L’incident a impliqué la frégate russe Amiral Grigorovitch et un yacht immatriculé au Royaume?Uni, à environ 20 milles nautiques (environ 40 km) au sud de l’île de Wight, juste en dehors des eaux territoriales britanniques, a indiqué une source proche de la Défense britannique à l’AFP.
Selon le ministère russe de la Défense, l’incident survenu mardi « à 12H45 » s’est produit car le yacht « Bright Future » s’approchait « dangereusement » de la frégate.
« Nous enquêtons sur des informations faisant état d’un incident dans la Manche », a indiqué dans un communiqué un porte-parole du ministère britannique de la Défense.
Selon la source proche de la Défense britannique, il s’agit d’un incident isolé, sans lien avec l’interception dimanche par des commandos britanniques d’un pétrolier soupçonné de faire partie de la flotte fantôme russe dans la même zone de la Manche.
L’incident coïncide également avec le sommet à Evian, en France, des dirigeants du G7, qui ont convenu mardi d’intensifier la pression sur la Russie pour mettre fin à plus de quatre années de guerre en Ukraine.
Selon le ministère russe de la Défense, « pour attirer l’attention de l’équipage du yacht, des fusées éclairantes et des signaux sonores ont été lancés. Malgré ces mesures, le navire a continué de s’approcher dangereusement. Quand la distance (entre les deux navires, ndlr) est passée en dessous de 150 mètres, le commandant de la frégate a décidé d’ouvrir le feu préventivement sur le navire avec des armes de petit calibre ».
« Le yacht (…) a alors changé immédiatement de cap et s’est éloigné du navire de guerre russe », a poursuivi le ministère russe.
– Aucun blessé –
Pour sa part, la source proche de la Défense britannique a indiqué que le navire de guerre russe, qui était surveillé par un patrouilleur de la marine britannique au moment de l’incident, se situait à environ 450 mètres du yacht.
Aucun blessé ni dommage n’ont été constatés après une visite de contrôle d’un autre bateau militaire, le HMS Tyne, a ajouté la même source.
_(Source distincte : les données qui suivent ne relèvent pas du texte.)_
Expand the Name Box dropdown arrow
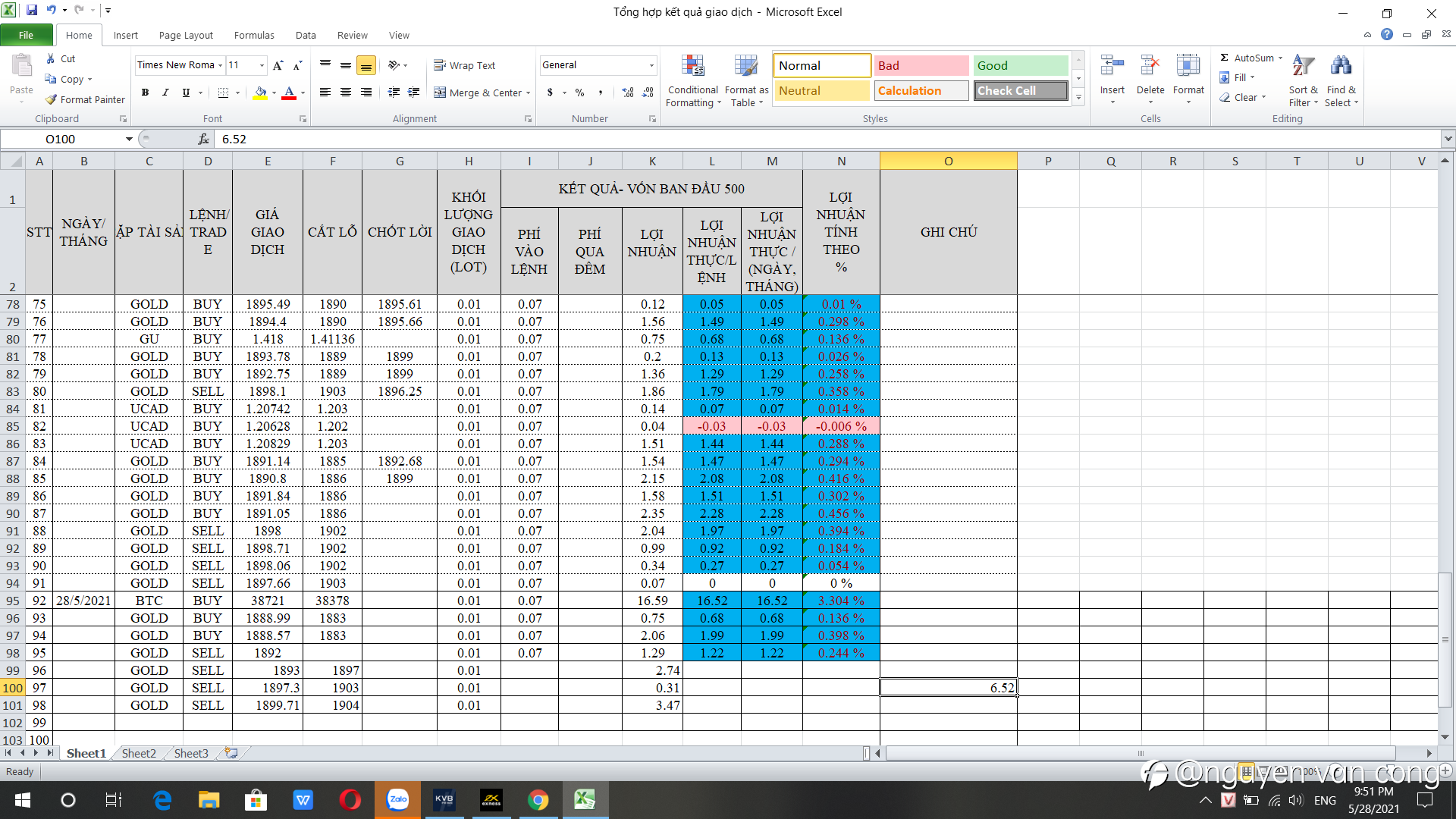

Le Telegraph avait rapporté en mai que l’Amiral Grigorovitch patrouillait au large des côtes britanniques depuis près de deux mois, escortant des pétroliers appartenant à la flotte fantôme russe – utilisée pour contourner les sanctions – dans la Manche.
La marine britannique avait auparavant indiqué avoir déployé plusieurs patrouilleurs pour surveiller le navire, affirmant qu’ il n’y avait « pas un seul jour » en avril où la frégate n’était pas « étroitement surveillée ». Selon elle, l’Amiral Grigorovitch escortait des navires battant pavillon russe « vers et depuis l’Atlantique, la Méditerranée et la Baltique » .
Les forces britanniques ont intercepté dimanche, avec la collaboration de la France, le pétrolier de la flotte fantôme russe Smyrtos dans la Manche, la « première opération de ce type » après que Londres a autorisé en mars l’arraisonnement de ces navires par ses forces armées.
Selon des images diffusées par le ministère de la Défense, des commandos de la marine sont montés à bord du navire à la faveur de l’obscurité en descendant suspendus à des cordes depuis un hélicoptère.
Le capitaine du pétrolier Ajay Pant, de nationalité indienne, a été inculpé lundi pour n’avoir pas respecté les sanctions britanniques à l’encontre de la flotte fantôme, a indiqué l’Agence nationale de lutte contre la criminalité du Royaume?Uni.
Il a comparu mardi devant le tribunal de Southampton, dans le sud de l’Angleterre, à distance depuis le poste de police de Bournemouth (sud), et a simplement confirmé son identité et son adresse en Inde.
Une audience a été fixée à Bournemouth le 16 juillet, et il a été placé en détention provisoire d’ici là.
Le navire demeure ancré au large de Weymouth, non loin de là.